Text block:
★ ★ ★

This is a woman who was desperate to study medicine in the very early 1800s, enrolled in 1809 - 60 years before the first female medical students were allowed into Edinburgh University, leading to riots, protests, attempts to sabotage them, they were overcharged, tutors refused to teach them etc.
Barry had died of old age just four years earlier and would have known all the way to the end that admitting to being female in a world where female doctors simply were not allowed, everything she had worked for would have been lost. All the respect, the esteem, the success would have been gone.
Of course she remained hidden. And she knew also from the few other cases like hers that had been uncovered to great fanfare in her time, that if she was found to be female after her death, her legacy would have been reduced to the same kind of idle speculation, her achievements ignored over the same notoriety she would have gained instead.

★ ★ ★

Raw data:
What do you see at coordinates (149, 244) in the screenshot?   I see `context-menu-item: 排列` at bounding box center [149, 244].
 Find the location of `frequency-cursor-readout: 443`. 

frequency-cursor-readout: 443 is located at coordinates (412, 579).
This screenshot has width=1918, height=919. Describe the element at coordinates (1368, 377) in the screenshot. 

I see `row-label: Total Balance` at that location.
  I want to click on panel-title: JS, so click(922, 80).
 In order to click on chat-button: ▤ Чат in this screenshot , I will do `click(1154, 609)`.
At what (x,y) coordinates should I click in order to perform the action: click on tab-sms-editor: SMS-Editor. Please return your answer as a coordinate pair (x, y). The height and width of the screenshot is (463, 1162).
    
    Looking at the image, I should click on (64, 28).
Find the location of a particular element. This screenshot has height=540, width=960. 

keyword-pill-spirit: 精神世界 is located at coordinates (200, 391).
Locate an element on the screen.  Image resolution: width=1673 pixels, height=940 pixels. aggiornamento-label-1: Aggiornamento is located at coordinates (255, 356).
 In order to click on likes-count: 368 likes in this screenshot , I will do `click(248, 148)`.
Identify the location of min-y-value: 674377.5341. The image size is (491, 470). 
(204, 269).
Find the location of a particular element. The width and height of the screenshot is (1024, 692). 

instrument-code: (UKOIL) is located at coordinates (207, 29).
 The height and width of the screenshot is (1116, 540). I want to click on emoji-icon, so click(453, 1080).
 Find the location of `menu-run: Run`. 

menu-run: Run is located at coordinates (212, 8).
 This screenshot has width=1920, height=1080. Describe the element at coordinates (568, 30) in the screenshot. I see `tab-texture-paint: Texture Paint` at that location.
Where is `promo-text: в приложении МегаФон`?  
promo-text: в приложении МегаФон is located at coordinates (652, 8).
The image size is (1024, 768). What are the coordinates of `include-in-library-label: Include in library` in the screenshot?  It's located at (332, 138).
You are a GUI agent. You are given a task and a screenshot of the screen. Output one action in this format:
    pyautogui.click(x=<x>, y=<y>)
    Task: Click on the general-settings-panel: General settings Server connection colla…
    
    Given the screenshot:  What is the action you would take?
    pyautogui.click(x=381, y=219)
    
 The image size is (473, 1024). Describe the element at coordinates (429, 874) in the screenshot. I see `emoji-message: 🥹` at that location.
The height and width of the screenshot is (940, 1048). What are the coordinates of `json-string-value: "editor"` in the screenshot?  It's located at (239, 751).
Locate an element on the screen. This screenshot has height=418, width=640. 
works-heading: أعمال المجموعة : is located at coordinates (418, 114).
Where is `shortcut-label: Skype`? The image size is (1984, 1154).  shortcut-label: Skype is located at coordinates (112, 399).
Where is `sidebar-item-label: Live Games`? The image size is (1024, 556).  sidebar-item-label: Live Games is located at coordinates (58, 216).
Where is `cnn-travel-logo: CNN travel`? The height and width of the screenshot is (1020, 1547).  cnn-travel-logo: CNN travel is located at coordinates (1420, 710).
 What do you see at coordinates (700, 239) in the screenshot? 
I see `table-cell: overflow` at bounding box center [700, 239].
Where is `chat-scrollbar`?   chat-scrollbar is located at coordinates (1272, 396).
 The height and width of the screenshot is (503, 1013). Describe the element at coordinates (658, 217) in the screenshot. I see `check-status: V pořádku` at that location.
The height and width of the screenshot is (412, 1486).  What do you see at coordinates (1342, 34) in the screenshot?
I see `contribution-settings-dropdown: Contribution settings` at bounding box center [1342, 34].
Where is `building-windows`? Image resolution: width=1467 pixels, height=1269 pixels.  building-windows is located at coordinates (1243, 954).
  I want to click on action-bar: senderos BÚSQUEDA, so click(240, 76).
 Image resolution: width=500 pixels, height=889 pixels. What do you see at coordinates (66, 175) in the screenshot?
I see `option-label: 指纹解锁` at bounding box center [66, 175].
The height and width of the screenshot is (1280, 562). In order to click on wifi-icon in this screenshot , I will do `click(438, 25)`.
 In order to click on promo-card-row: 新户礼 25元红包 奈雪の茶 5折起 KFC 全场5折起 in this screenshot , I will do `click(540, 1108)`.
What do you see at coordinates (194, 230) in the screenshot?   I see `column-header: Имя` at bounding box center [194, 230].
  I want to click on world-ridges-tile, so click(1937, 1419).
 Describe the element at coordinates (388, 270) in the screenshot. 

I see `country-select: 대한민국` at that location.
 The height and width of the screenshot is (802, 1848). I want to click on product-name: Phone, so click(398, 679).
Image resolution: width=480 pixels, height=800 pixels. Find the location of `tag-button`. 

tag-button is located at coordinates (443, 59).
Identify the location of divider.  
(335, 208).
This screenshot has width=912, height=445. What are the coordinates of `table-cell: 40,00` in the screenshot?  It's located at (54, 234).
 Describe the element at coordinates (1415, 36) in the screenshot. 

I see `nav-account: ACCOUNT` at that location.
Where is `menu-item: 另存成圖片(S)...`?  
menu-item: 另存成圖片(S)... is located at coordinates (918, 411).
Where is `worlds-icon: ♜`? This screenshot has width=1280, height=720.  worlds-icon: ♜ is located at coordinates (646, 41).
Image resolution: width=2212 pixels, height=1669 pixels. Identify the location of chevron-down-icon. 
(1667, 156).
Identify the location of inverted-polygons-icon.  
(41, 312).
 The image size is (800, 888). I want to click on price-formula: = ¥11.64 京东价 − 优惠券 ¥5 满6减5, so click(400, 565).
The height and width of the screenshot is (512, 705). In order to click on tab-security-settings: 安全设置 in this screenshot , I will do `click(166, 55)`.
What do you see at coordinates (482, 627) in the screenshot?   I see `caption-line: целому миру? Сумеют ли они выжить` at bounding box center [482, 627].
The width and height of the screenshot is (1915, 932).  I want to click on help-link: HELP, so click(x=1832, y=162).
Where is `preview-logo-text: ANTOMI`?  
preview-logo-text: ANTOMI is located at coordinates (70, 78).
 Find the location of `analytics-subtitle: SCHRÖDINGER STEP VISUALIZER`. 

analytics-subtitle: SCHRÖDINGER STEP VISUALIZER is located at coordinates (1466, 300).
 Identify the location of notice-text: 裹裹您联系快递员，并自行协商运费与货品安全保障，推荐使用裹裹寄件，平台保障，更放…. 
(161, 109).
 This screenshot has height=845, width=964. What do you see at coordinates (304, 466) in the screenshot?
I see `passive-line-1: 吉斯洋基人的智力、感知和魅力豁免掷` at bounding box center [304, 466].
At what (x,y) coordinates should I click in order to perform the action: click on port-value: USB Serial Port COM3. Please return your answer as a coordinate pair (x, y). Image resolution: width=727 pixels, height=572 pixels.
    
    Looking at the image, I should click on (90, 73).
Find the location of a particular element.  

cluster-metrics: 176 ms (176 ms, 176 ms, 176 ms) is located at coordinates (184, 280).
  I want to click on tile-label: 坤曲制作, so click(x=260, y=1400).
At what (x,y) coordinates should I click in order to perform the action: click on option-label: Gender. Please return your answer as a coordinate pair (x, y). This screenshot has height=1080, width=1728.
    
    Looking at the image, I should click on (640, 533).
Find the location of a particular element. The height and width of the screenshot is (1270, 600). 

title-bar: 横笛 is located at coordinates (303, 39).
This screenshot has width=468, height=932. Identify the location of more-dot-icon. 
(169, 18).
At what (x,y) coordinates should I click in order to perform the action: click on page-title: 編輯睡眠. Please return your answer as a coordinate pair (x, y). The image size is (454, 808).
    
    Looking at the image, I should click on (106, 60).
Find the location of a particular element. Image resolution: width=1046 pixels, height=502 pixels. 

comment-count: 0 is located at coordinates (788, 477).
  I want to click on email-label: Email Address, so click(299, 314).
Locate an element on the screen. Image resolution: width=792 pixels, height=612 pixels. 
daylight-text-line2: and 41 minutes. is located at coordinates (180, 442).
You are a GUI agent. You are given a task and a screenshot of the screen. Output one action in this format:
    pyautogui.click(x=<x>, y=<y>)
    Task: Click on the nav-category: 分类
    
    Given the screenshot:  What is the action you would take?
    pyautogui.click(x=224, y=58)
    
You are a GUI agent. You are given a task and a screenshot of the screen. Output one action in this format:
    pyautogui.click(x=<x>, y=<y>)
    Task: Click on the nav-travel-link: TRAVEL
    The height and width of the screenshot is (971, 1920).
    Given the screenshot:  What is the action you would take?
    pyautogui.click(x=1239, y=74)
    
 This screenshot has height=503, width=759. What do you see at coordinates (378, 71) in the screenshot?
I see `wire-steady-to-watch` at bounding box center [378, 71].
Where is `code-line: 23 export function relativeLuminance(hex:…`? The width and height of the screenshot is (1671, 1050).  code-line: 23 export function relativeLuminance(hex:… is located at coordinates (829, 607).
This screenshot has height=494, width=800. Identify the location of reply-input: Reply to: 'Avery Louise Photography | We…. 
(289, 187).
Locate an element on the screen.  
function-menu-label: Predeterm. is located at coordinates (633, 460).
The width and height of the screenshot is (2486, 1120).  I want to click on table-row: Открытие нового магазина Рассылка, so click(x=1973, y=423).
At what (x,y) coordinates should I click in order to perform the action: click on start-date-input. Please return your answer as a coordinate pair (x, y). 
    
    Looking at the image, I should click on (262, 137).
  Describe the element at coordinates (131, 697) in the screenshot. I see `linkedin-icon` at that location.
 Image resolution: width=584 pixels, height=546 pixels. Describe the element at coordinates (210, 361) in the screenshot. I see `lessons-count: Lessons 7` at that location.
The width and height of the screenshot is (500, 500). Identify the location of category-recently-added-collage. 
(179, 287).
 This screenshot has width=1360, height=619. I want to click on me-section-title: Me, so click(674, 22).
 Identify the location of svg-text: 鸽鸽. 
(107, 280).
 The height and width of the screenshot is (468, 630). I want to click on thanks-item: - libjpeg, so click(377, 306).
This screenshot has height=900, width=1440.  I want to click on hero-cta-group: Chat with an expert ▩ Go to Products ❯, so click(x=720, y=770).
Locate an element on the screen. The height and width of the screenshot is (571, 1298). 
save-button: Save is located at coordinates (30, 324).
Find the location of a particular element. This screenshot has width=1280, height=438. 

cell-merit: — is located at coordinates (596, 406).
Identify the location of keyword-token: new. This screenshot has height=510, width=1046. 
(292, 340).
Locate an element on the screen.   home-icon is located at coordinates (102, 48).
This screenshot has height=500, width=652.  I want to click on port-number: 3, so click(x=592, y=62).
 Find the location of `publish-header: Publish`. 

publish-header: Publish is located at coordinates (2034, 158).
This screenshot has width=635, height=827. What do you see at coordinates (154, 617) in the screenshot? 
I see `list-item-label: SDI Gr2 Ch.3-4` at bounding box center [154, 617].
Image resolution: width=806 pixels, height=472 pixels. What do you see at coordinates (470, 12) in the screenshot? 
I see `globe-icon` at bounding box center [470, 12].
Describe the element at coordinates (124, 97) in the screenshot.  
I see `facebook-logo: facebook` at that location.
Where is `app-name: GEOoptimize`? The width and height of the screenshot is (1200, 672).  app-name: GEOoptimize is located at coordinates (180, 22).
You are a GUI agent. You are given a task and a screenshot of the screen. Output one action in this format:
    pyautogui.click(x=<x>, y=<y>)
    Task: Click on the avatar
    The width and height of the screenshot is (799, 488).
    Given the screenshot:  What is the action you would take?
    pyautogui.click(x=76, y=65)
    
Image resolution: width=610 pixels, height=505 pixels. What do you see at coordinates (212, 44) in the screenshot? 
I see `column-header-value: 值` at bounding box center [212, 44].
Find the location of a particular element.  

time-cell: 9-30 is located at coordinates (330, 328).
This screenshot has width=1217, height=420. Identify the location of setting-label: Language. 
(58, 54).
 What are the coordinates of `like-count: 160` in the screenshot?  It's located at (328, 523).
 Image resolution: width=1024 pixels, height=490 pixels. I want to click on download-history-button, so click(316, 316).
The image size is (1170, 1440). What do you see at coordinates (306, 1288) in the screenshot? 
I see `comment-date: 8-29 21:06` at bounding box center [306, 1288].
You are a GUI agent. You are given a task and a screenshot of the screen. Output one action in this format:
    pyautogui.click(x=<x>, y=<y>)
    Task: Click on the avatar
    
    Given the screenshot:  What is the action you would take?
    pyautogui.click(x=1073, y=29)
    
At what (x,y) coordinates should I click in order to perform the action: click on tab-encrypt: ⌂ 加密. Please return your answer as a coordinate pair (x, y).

★ ★ ★

Required actions:
• A. Please translate this sentence from the passage about Barry into Spanish: "All the respect, the esteem, the success would have been gone."
• B. Carry on writing the passage about Barry, starting after its final sentence.

Answer list:
• A. Todo el respeto, la estima, el éxito habrían desaparecido.

• B.
From the little I know, many of her compatriots had an inkling that she wasn't entirely or really male, but because she was indeed a brilliant, passionate doctor, most of them didn't seem to care - and since she never seems to have let anyone come too close (she certainly seems to have had no significant other), it may not have been that hard for those who knew her to just leave her be - especially since she had powerful patrons.
This transing of the dead, a full 150 years afterwards is ridiculous, given that there are plenty of documented cases of women doing the same - pretend to be men to be allowed out of the restrictive sphere of women.